Onapsis, the leading provider of business application protection have revealed new threat research into a recently discovered vulnerability on Oracle E-Business Suite – Oracle PAYDAY.
The attack scenarios exploit two vulnerabilities with CVSS scores of 9.9 out of 10 in Oracle EBS, Oracle’s ERP software installed at up to 21,000 companies. Onapsis discovered and reported the vulnerabilities to Oracle, which issued patches earlier this year. Onapsis estimates that 50% of Oracle EBS customers have not deployed the patches. The fact that Oracle runs mostly on Java, means that the attack would be relatively simple to carry out by anyone with knowledge of Java and Oracle EBS.
The Onapsis threat research details two attack scenarios:
- Malicious manipulation of the wire transfer payment process through unauthenticated access (which would bypass segregation of duties and access controls), though which an attacker can change approved EFTs in the EBS system to reroute invoice payments to an attacker’s bank account, leaving no trace.
- Creating and printing approved bank checks through the Oracle EBS check printing process and disabling and erasing audit logs to cover up the activity.
The severity of this vulnerability is evident from the significance of ERP systems such as Oracle to global business function. Indeed, 77% of global revenue will pass through an ERP system at some point, of which Oracle’s several thousand EBS customers are just a proportion.

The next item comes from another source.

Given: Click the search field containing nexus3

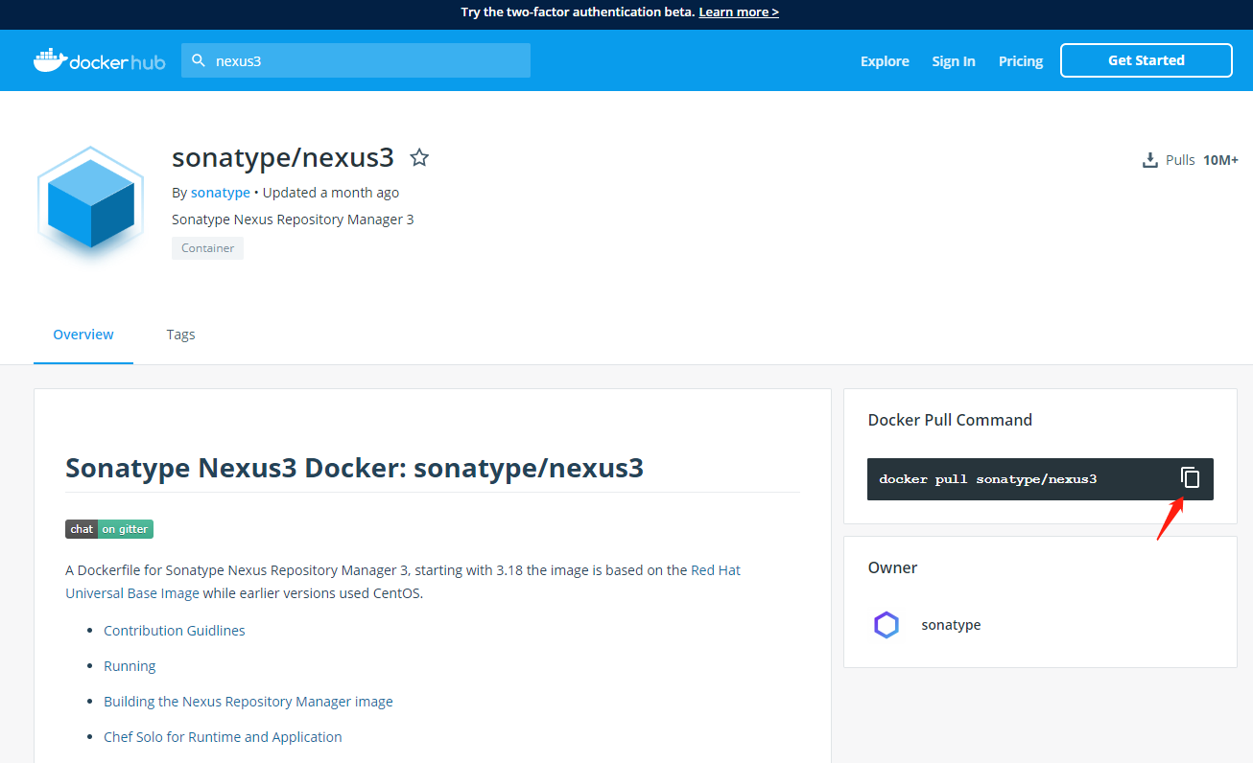Looking at the screenshot, I should (365, 60).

In 2017, Oracle themselves conducted a simulation, Oracle selected a realistic financial structure derived from a typical large enterprise based on more than 25 years’ experience with ERP deployments. This simulation found that it was possible to create 1,000,000 payments per hour, through 7,000,000 Imported Invoice Lines. Therefore, successful PayDay exploits may go unnoticed amongst so many transactions.

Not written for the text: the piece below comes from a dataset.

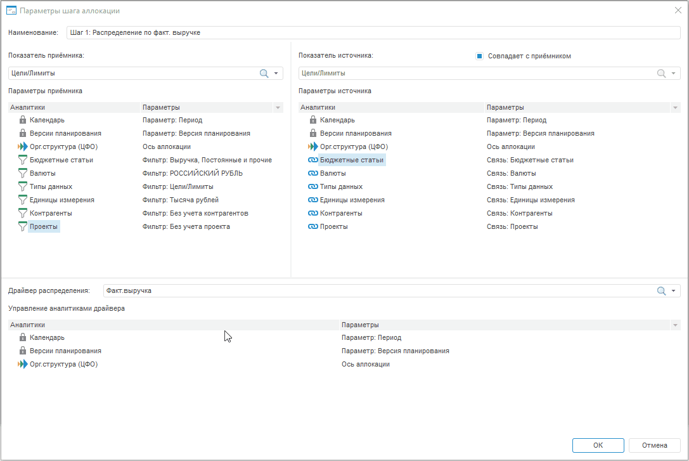689x461 pixels.
Task: Click link icon next to Контрагенты in source
Action: coord(312,213)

Commenting on this threat report. Mariano Nunez, CEO and Co-founder of Onapsis said:
“This threat research demonstrates something which has historically been chronically underreported in IT and cyber security: That business-critical applications, specifically ERP systems, used by the world’s largest and most relied upon organisations are vulnerable to attackers stealing potentially billions. The advice we would provide to any users of Oracle EBS in the wake of this disclosure would be to utilise diagnostic tools and services to help them to highlight the most vulnerable areas of business operations, and to then deploy the appropriate patches and compensating controls.”
The threat report is available here, and the demo video demonstrating how users can manipulate the process can be found here.
All companies using Oracle should ensure that they are running the latest patch to ensure complete protection against any vulnerability.